Task to complete - Reproduce each of the entries below word for word, keeping every line intact.

Provided material -
+-------+

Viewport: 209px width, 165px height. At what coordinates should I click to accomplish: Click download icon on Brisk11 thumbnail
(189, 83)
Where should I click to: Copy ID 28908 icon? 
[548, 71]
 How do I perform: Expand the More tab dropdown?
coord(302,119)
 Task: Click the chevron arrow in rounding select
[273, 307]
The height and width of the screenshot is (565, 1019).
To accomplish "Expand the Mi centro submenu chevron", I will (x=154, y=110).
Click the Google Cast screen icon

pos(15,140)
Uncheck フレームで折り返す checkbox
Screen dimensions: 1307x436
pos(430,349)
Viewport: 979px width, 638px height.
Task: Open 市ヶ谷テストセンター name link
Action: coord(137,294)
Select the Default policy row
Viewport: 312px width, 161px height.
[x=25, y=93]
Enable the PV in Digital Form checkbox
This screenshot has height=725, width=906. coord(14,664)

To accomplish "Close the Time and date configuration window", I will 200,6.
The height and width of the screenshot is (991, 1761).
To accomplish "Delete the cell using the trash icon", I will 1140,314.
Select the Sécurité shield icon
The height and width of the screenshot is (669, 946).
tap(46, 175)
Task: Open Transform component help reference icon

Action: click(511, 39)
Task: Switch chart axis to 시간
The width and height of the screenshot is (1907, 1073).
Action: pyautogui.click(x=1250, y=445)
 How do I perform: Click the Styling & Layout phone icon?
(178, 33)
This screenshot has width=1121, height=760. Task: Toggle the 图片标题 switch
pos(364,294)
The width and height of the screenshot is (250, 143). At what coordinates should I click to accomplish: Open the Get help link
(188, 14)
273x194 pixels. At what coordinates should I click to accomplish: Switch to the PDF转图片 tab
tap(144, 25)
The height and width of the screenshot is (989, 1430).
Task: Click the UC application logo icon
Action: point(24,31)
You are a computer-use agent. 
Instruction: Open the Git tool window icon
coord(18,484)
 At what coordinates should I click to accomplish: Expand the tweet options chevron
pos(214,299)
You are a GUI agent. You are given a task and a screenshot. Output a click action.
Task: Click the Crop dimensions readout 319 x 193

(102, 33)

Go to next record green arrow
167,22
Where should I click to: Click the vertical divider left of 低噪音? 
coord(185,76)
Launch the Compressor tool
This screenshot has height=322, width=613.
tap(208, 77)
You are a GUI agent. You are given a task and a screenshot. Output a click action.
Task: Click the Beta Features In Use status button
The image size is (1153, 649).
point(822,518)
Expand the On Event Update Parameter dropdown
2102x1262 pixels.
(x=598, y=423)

+-------+

Written answer -
Viewport: 209px width, 165px height. At what coordinates should I click to accomplish: Click download icon on Brisk11 thumbnail
(189, 83)
Where should I click to: Copy ID 28908 icon? 
[548, 71]
 How do I perform: Expand the More tab dropdown?
coord(302,119)
 Task: Click the chevron arrow in rounding select
[273, 307]
The height and width of the screenshot is (565, 1019).
To accomplish "Expand the Mi centro submenu chevron", I will (x=154, y=110).
Click the Google Cast screen icon

pos(15,140)
Uncheck フレームで折り返す checkbox
Screen dimensions: 1307x436
pos(430,349)
Viewport: 979px width, 638px height.
Task: Open 市ヶ谷テストセンター name link
Action: coord(137,294)
Select the Default policy row
Viewport: 312px width, 161px height.
[x=25, y=93]
Enable the PV in Digital Form checkbox
This screenshot has height=725, width=906. coord(14,664)

To accomplish "Close the Time and date configuration window", I will 200,6.
The height and width of the screenshot is (991, 1761).
To accomplish "Delete the cell using the trash icon", I will 1140,314.
Select the Sécurité shield icon
The height and width of the screenshot is (669, 946).
tap(46, 175)
Task: Open Transform component help reference icon

Action: click(511, 39)
Task: Switch chart axis to 시간
The width and height of the screenshot is (1907, 1073).
Action: pyautogui.click(x=1250, y=445)
 How do I perform: Click the Styling & Layout phone icon?
(178, 33)
This screenshot has width=1121, height=760. Task: Toggle the 图片标题 switch
pos(364,294)
The width and height of the screenshot is (250, 143). At what coordinates should I click to accomplish: Open the Get help link
(188, 14)
273x194 pixels. At what coordinates should I click to accomplish: Switch to the PDF转图片 tab
tap(144, 25)
The height and width of the screenshot is (989, 1430).
Task: Click the UC application logo icon
Action: point(24,31)
You are a computer-use agent. 
Instruction: Open the Git tool window icon
coord(18,484)
 At what coordinates should I click to accomplish: Expand the tweet options chevron
pos(214,299)
You are a GUI agent. You are given a task and a screenshot. Output a click action.
Task: Click the Crop dimensions readout 319 x 193

(102, 33)

Go to next record green arrow
167,22
Where should I click to: Click the vertical divider left of 低噪音? 
coord(185,76)
Launch the Compressor tool
This screenshot has height=322, width=613.
tap(208, 77)
You are a GUI agent. You are given a task and a screenshot. Output a click action.
Task: Click the Beta Features In Use status button
The image size is (1153, 649).
point(822,518)
Expand the On Event Update Parameter dropdown
2102x1262 pixels.
(x=598, y=423)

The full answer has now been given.